_文書抜粋_
========================
第4節 食中毒への対応〔健康管理講話より抜粋〕
各種の食中毒の症状、経過、応急処置、治療について簡単に述べる。
<症状のチェックポイント>
- ①食中毒以外の消化器系障害ではないか?
- ②赤痢やコレラ等の法定伝染病ではないか?
- ③原因食は何であったか?いつ摂取したか?(生牡蠣の時間経過の場合もある)
- ④原因物質として何が考えられるか?(タラバガニは蟹ではなくヤドカリの仲間で毒)
- ⑤循環器系障害を起こしていないか?
- ⑥麻痺は無いか?血圧はどうか?
<何を調べるか>
- ①全身状態の検査(血圧、脈拍数、体温、呼吸数、チアノーゼ有無、脱水症状有無、等)
- ②便の検査 (便秘の有無、下痢の有無、回数、検便)
- ③尿の検査
- ④嘔吐物の検査
- ⑤血液検査
- ⑥神経系統の検査
- ⑦原因食の検査
<食中毒の症状>
どんな毒素が影響しているかは問診などで原因食を探しますが、主な症状を掲げます。急性胃腸炎に類似、39度以上の発熱、腰痛、関節痛、眩暈、精神不安定、麻痺、嘔吐、吐き気意識障害、下痢、脱水、呼吸障害など様々であり、危険なので早急に医師に掛かることです。
<応急処置>
- ①輸液(水分補給、ショック症状への治療と防止)
- ②強心剤注射(循環障害、特に心筋障害に対して)
- ③抗毒素血清注射(ボツリヌス菌中毒時)
========================
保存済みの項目
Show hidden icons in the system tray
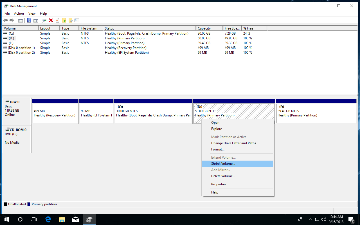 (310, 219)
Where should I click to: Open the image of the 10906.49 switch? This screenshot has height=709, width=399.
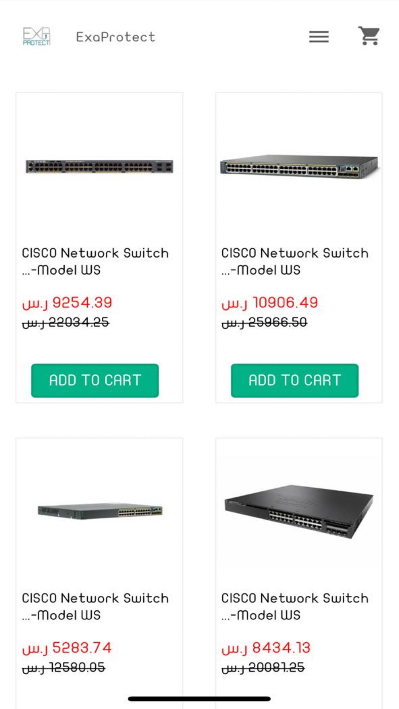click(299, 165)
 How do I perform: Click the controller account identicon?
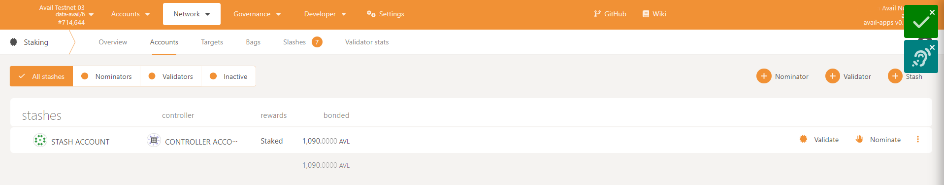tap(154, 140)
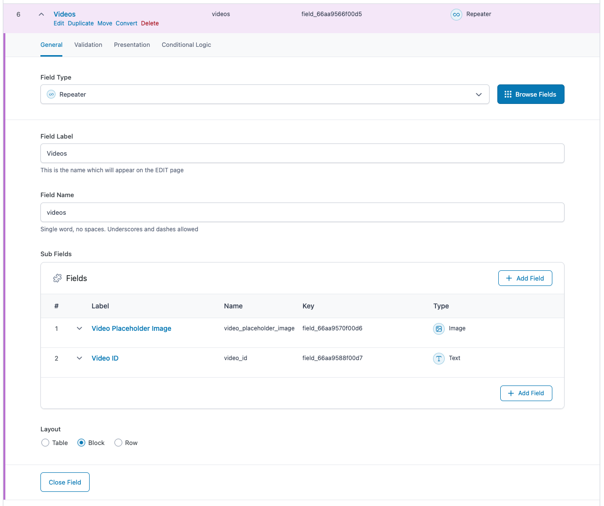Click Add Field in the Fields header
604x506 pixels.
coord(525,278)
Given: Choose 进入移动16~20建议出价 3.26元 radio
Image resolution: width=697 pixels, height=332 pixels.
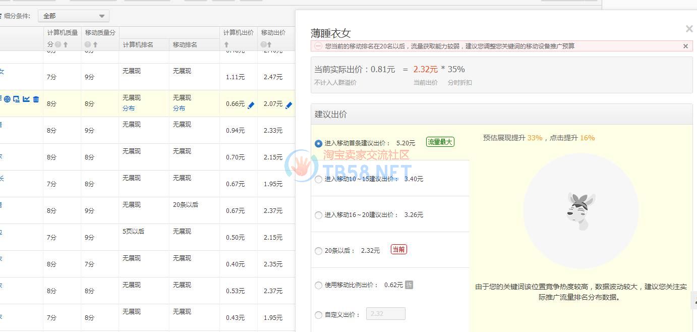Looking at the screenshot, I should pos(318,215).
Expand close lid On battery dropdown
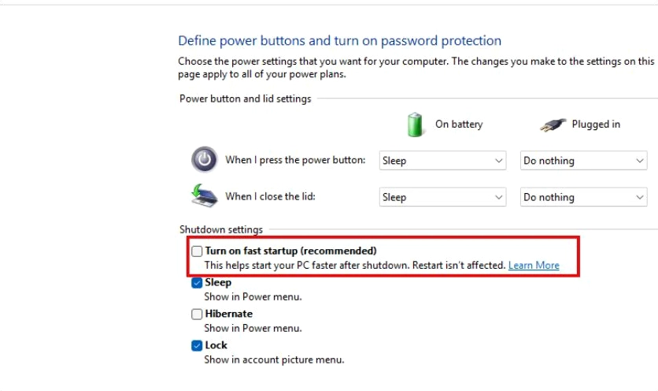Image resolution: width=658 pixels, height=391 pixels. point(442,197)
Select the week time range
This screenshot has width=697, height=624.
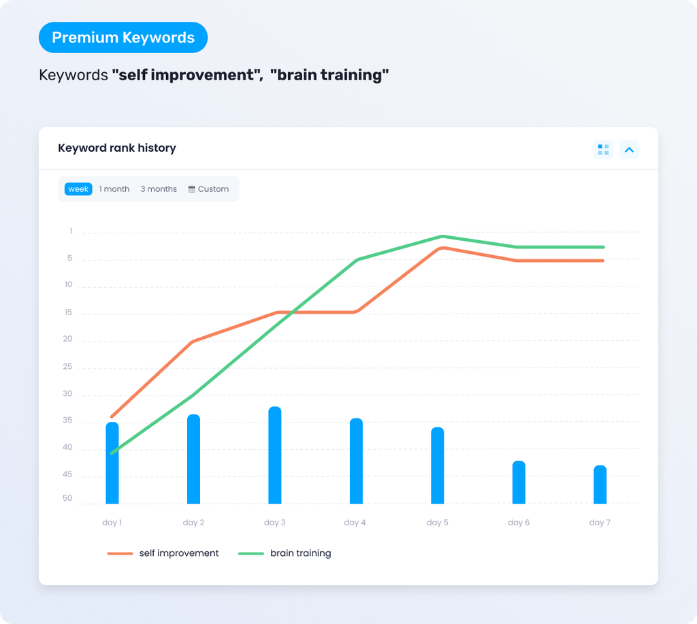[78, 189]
========================
上にある食中毒への対応に関する抜粋の「何を調べるか」の項から、挙げられている検査をすべて書き出してください。

_回答_
全身状態の検査、便の検査、尿の検査、嘔吐物の検査、血液検査、神経系統の検査、原因食の検査